Group Antenatal Care Model as an innovative and sustainable maternal and child health service delivery in a Northern Nigerian State

Pius I Christopher-Izere, Abiola Ajibola, Abimbola Phillips, Dorcas Magbadelo, Ibidun Jolaoso, Obioma Azurunwa, Francis Ogirima, Collins Imarhiagbe, Anthony Onwuegbusi, David Udanwojo, …
PLOS global public health, Vol.6(2), e0005808
02/11/2026
DOI: 10.1371/journal.pgph.0005808
PMCID: PMC12893579
PMID: 41671207
url
https://doi.org/10.1371/journal.pgph.0005808View
Published (Version of record) Open Access

Abstract

The maternal and child health situation in developing countries remains critical and deeply concerning, These regions account for 99% of global maternal and under-five deaths.
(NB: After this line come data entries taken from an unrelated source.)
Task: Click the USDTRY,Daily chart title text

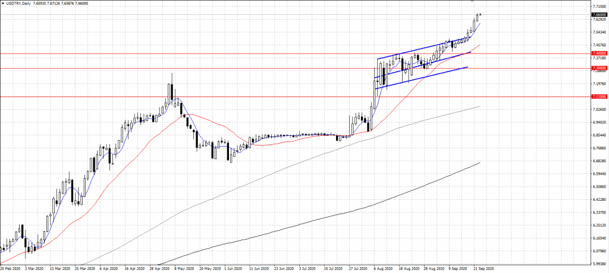Action: tap(18, 3)
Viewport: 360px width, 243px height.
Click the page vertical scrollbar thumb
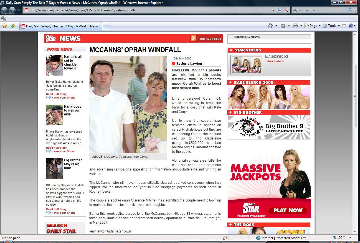click(355, 95)
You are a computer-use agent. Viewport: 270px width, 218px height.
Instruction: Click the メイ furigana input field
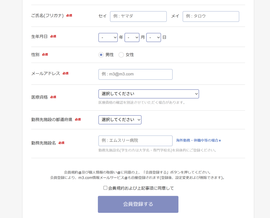point(211,16)
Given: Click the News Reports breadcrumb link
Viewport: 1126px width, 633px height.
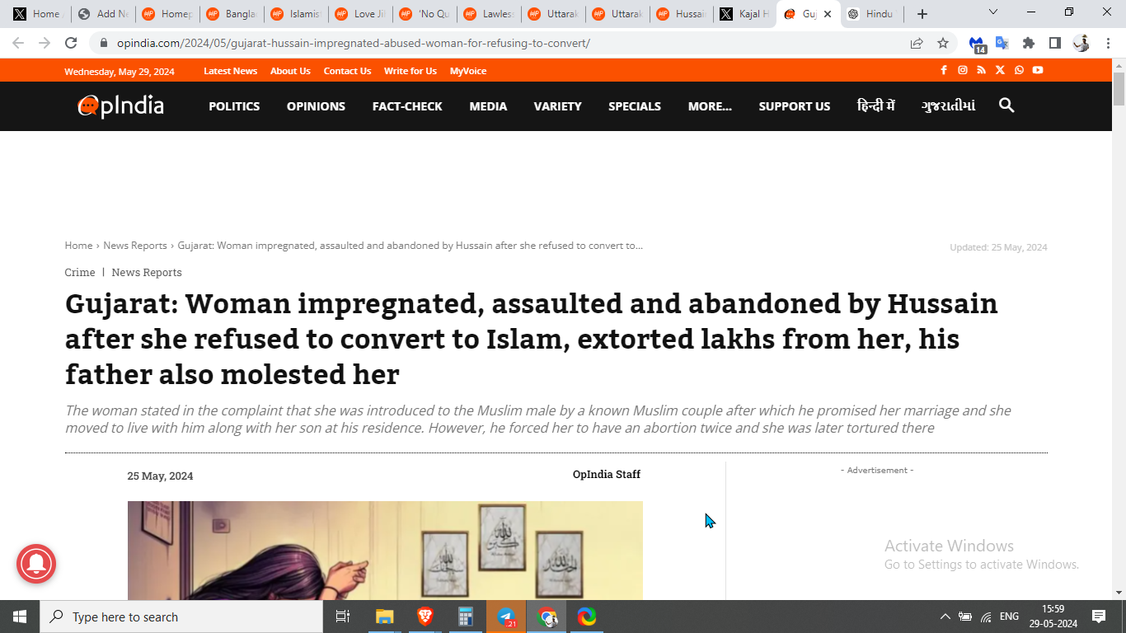Looking at the screenshot, I should [x=135, y=246].
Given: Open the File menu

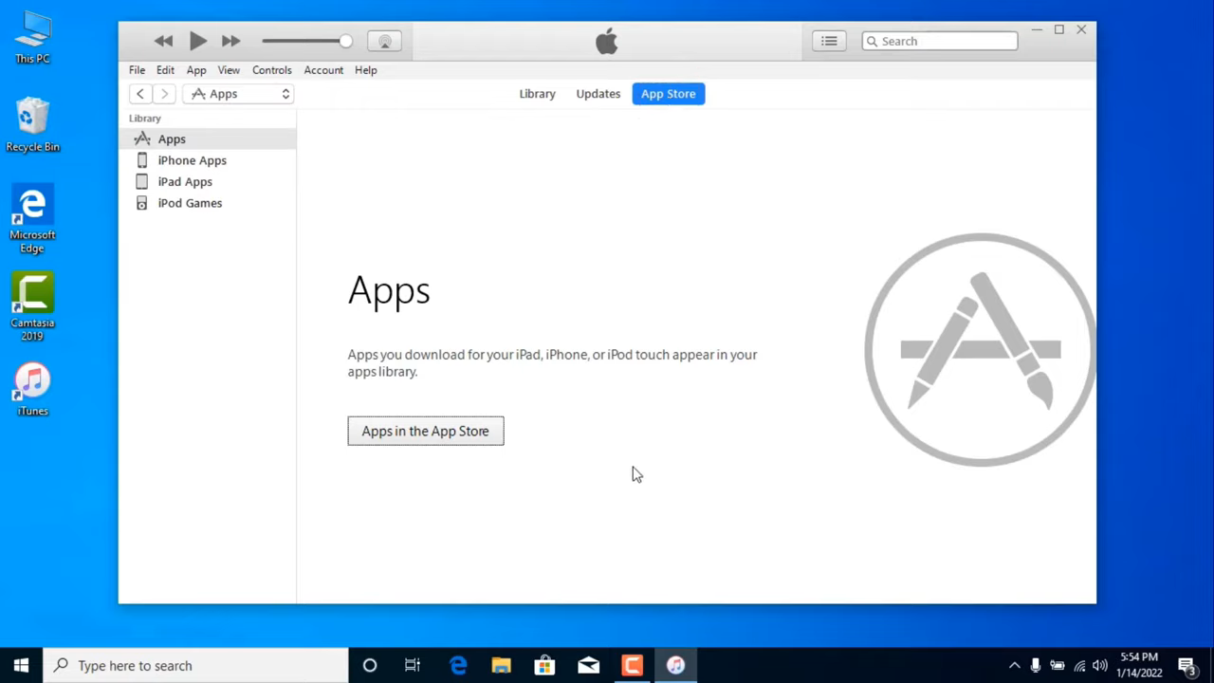Looking at the screenshot, I should 137,69.
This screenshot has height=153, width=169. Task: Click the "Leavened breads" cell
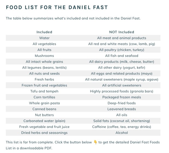122,109
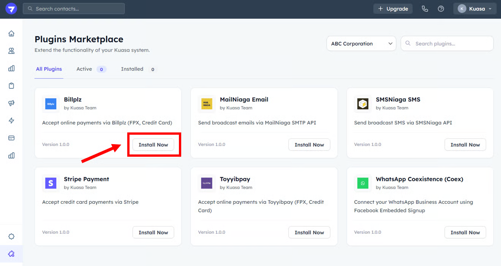Expand the ABC Corporation dropdown
Image resolution: width=501 pixels, height=266 pixels.
pyautogui.click(x=361, y=44)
In Nigeria, uptake of critical life-saving maternal, neonatal and child health (MNCH) services, delivered through antenatal care (ANC), are sub-optimal, leading to poor outcomes. Group antenatal care (G-ANC) is an evolving antenatal care delivery model in low and medium-income countries. G-ANC models can improve quality and uptake of maternal health services.G-ANC model was implemented across 255 primary health facilities (PHFs) to ensure pregnant women receive components of a well-defined package of MNCH services at regular intervals through facilitated learning approaches delivered by trained health care workers. PHFs were selected based on predetermined criteria including availability of four health care workers, 24 hours operation, capacity to conduct antenatal and delivery services, and availability of space to conduct group activities. A total of 765 health care workers were trained and facilitated 26,769 G-ANC sessions between January 2021-February 2022 for 309,751 pregnant women who together formed a total of 23,220 cohorts. A total of 78,015 (25%) of pregnant women enrolled for the G-ANC were referred by Community Influencers. Post-intervention, at end-line there was more than two-fold increase (228%) in uptake of four-doses of Intermittent Preventive Treatment (IPT) of malaria (6.5% vs 21.5%), 152% increase in acceptance of post-partum contraceptives (11.4% vs 28.9%), and 66.4% increase in 8th ANC visit (10.2% vs 16.9%). G-ANC provides opportunities to layer other high impact interventions across the RMNCAH+N continuum of care and should be scaled-up to all health facilities to improve uptake of RMNCAH+N services. Intersectoral collaboration, including relevant government agencies and other key players in the RMNCH space should seek to empower and educate communities on G-ANC to further increase ANC uptake by pregnant women.